Mutations in the human Uvr genes, the XP Genes result into a disease called Xeroderma pigmentosum, characterized by Extreme sun sensitivity, leading to a very high risk of skin cancer.

C. Recombination Repair

• It occurs when 2 strands of the DNA are broken at the same time.
• It is accomplished by double strand break repair pathway by retrieving informations from homologous chromosome.
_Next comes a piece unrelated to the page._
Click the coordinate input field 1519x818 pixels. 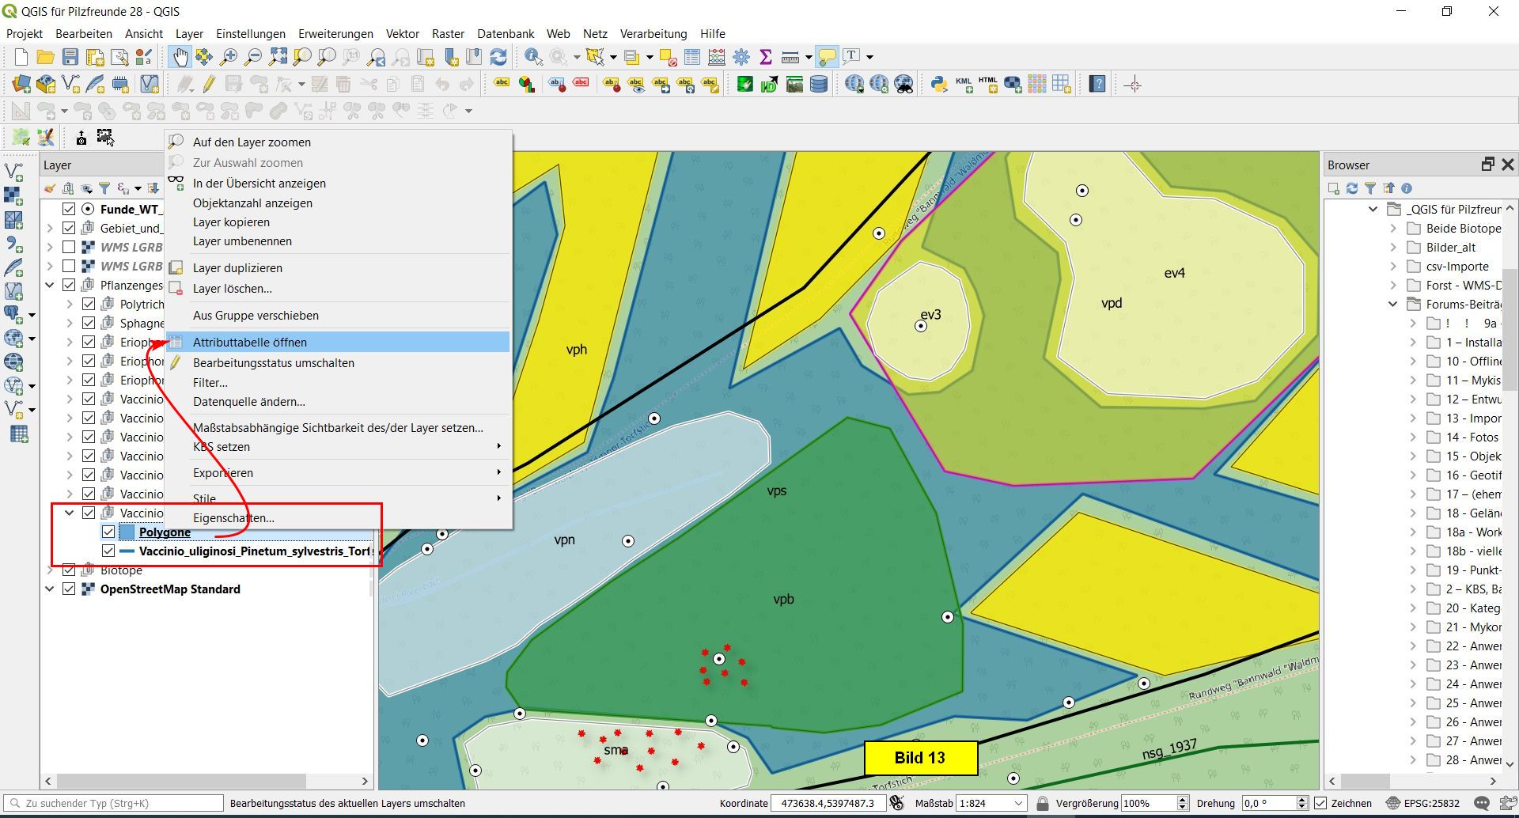point(828,803)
• Non Homologous End Joining (NHEJ) Pathway 
  • In case if the sister chromosome has not ben generated, the NHEJ Pathway occurs.
  • Here single strand tails are removed by nucleases and gap filled by polymerases.
  • This pathway is mediated by KU  Proteins, that align the ends of broken chromosome & recruit other repair proteins called KU Mediated NEHJ Proteins.
  • It is an inefficient process allowing survival of only one in a thousand yeasts.

  

  
  

  
  

D. Translesion DNA Synthesis

• Sometimes, DNA Polymerase encounters lesions like Pyrimidine dimer or an apurinic site, that has not been repaired, due to which the polymerse ceases the replication.
• In E.coli,  the Translesion DNA Synthesis is carried out by certain proteins called UmuC and UmuD.
• UmuC is a member of Y-family of DNA polymerase.
• The UmuC incorporates nucleotides independently of base pairing. 
• Due to this independent base pairing, this mechanism is highly error prone.
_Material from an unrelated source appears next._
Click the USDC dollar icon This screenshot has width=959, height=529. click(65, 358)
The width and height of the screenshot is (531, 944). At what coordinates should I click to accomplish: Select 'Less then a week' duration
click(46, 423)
E. Transcription coupled Repair

• Here, the RNA Polymerase serves as damage sensing protein.
• In Eukaryotes, the transcription factor, TFIIH unwinds the DNA, that has two subunits- XPA & XPD.

Reference:

Watson, J.D., Baker, T.A., Bell, S.P., Gann, A., Levine, M. & Losick, R. (2014) Molecular biology of the gene. 7th ed. Pearson Education.